There have been several terms coined over the years to describe the stress of caring for someone who has experienced trauma. “Compassion fatigue,” “trauma burnout,” and “secondary trauma” are just a few examples. Literature often conflicts or overlaps with the definitions of these terms. However, there is an undeniable shared experience that nearly every compassionate parent or caregiver of a child who has suffered trauma knows. It is the feeling of always being on high alert, always trying to keep everyone regulated, always trying to avoid triggers, and always bracing for the unpredictable behaviors that come with trauma. It can become exhausting and, well, just plain traumatizing for the caregiver.
Recognizing the Signs
The day-in and day-out stress of caring for a child who has suffered trauma can take a toll physically, mentally, and emotionally. As one foster parent put it:
“I went from happy and carefree to being constantly anxious. Every time my phone rings, I immediately break out in a sweat and feel sick to my stomach, knowing it’s the school saying she’s had ‘another incident’ and that I have to leave work to pick her up. I know that her healing depends on me holding it together, but sometimes I feel like I want to run away.”
Prolonged enough, the constant stress of working with a child who has trauma-driven behaviors can be debilitating for the parent or caregiver. Some signs you’re experiencing caregiver trauma may include:
- Anxiety
- Irritability
- Chronic exhaustion
- Headaches, stomach aches, or other physical ailments
- Difficulty sleeping
- Panic attacks
- Decreased empathy
- Emotional detachment specifically toward the child in your care, even when you still feel empathy for others in your life
- Negativity
- Impaired decision-making or lack of trust in one’s own judgment
- Loss of pleasure in things you enjoy
- Feeling overwhelmed or defeated
Some parents find they need to shut down to make it through the day because they “just can’t anymore.” This experience even has a name: blocked care. It is a neurological response in which the brain’s caregiving system essentially shuts down to protect itself from prolonged stress, repeated rejection, or relentless dysregulation.
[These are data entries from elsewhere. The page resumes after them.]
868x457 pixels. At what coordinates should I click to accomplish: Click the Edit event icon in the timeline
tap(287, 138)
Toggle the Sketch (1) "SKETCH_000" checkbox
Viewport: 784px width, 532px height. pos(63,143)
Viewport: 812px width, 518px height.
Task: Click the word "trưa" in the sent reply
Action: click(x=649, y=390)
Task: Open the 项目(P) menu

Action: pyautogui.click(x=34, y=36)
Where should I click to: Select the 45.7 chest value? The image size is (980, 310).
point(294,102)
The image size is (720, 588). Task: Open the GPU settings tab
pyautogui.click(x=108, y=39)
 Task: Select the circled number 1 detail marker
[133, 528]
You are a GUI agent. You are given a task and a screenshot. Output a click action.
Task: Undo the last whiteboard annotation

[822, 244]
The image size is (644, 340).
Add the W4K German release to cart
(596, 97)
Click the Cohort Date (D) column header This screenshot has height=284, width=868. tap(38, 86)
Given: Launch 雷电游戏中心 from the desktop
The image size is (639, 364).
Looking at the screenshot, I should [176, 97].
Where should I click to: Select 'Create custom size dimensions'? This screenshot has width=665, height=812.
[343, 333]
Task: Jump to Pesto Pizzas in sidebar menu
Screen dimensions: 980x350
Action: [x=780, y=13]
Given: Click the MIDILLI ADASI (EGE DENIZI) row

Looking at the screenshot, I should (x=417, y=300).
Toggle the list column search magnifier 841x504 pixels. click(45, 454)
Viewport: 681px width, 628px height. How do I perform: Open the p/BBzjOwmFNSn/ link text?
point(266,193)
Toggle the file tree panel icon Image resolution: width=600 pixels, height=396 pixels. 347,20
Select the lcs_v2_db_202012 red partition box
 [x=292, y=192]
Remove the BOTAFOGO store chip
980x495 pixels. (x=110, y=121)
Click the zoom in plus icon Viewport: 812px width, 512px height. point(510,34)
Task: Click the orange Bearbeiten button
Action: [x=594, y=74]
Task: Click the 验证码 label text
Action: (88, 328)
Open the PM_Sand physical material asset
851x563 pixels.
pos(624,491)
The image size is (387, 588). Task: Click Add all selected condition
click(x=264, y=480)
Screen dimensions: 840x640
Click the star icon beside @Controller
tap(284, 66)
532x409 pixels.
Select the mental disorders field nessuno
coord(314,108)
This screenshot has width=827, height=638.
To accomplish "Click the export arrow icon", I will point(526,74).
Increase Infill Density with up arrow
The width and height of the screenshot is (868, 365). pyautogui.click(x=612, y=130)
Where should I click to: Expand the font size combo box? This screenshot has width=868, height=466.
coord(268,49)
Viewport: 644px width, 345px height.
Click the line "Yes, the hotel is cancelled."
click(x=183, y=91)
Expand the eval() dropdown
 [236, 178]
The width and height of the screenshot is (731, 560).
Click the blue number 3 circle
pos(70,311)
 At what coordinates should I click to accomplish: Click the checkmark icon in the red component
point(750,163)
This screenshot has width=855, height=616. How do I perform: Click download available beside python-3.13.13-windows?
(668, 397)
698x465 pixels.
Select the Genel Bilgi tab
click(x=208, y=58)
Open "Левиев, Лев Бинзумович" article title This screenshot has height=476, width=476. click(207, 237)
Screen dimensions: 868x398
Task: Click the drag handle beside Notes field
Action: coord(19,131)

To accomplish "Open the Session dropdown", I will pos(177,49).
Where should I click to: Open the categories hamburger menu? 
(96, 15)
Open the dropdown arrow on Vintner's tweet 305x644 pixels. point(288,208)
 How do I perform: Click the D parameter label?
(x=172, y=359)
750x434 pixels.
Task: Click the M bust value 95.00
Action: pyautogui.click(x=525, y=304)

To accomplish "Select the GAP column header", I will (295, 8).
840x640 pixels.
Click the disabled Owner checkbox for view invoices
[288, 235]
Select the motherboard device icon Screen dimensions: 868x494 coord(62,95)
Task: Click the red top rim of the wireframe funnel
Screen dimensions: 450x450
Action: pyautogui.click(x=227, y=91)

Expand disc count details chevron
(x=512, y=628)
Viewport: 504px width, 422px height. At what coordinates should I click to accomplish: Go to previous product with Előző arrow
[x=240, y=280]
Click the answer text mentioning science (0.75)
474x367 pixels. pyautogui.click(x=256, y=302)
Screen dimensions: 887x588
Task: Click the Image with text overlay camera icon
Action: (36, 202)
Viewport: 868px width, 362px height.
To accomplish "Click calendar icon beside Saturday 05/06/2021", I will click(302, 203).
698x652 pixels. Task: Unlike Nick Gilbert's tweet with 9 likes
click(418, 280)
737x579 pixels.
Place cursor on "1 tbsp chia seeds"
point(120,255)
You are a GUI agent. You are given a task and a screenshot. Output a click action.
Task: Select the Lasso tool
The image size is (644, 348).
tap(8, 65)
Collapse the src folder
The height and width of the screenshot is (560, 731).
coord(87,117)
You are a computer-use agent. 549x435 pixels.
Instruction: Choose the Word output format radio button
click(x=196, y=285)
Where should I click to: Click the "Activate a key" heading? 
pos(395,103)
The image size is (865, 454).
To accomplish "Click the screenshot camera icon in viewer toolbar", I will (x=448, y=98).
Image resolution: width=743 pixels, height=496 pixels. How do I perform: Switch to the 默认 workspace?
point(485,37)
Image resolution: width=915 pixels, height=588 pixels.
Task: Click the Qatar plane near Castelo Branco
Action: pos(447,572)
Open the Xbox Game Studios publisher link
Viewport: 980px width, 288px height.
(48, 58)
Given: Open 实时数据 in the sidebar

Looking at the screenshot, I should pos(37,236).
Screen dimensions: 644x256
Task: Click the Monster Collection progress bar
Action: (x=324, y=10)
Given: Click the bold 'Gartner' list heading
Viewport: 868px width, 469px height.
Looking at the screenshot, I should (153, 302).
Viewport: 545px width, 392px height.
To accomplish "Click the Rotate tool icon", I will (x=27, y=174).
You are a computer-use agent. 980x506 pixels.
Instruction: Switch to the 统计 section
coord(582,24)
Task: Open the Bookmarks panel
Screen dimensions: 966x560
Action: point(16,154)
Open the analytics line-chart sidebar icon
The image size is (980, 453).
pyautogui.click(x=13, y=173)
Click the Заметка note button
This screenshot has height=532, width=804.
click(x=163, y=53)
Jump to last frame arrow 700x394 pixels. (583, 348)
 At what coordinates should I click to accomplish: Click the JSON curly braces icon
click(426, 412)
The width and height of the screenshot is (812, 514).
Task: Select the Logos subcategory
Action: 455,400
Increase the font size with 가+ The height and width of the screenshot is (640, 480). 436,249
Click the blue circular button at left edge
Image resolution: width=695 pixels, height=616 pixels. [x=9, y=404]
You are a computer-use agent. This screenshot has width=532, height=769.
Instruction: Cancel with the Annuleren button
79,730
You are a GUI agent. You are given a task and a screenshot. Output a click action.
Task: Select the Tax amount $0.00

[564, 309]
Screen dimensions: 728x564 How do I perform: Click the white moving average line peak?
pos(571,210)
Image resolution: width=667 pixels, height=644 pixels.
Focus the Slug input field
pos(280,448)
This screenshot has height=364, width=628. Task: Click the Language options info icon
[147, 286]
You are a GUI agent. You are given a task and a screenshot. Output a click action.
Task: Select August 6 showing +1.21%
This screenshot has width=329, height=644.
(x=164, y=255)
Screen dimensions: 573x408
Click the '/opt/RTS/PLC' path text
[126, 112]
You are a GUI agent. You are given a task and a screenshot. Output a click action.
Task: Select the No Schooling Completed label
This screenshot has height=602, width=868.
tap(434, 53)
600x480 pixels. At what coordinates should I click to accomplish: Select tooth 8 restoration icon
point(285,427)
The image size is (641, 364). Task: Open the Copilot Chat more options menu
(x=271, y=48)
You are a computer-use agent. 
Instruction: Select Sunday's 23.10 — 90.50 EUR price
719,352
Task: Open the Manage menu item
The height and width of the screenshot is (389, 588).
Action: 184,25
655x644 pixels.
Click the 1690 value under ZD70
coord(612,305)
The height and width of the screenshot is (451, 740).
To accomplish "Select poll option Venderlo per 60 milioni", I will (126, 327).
Blocked care is different from a bad day – it is a state in which the emotional connection to the child becomes genuinely difficult to access, even when the love is still there. Importantly, blocked care does not mean you have failed as a parent. It means you have been carrying too much for too long without enough support.
Without intervention, this constant stress – including blocked care – can result in a compromised ability to care for much more than just the child’s basic daily needs. Parents then become ineffective in helping the child heal and develop healthy coping skills to replace the trauma behaviors.
Strategies for Resilience
We know that a child’s healing doesn’t happen overnight. So, how can parents and caregivers minimize the possibility of being traumatized while caring for a child with a trauma history?
- Seek out the help of a professional. Find a trauma-informed therapist or counselor.
- Find a safe, non-judgmental place to talk about what you’re experiencing. Even confidential online groups can be enormously helpful.
- Build a strong support system of peers with shared experience who understand, such as fellow guardians, foster, kinship, or adoptive parents.
- Focus daily on the child’s strengths and things you love about them. Challenge yourself to find something “going right” each day, even if it’s a baby step. Identifying the child by challenging behaviors becomes too easy, and shifting the focus can help dramatically.
- Make time for self-care! Carve out time to read a book, laugh with a friend, get your nails done, or watch a football game uninterrupted. Do something that recharges your battery.
- Identify a trusted sitter or two who can give you short breaks regularly.
- Develop and practice “go-to” interventions to keep you regulated when your child isn’t. And on the days when even those feel out of reach, give yourself permission to get through – surviving a hard day is not failure.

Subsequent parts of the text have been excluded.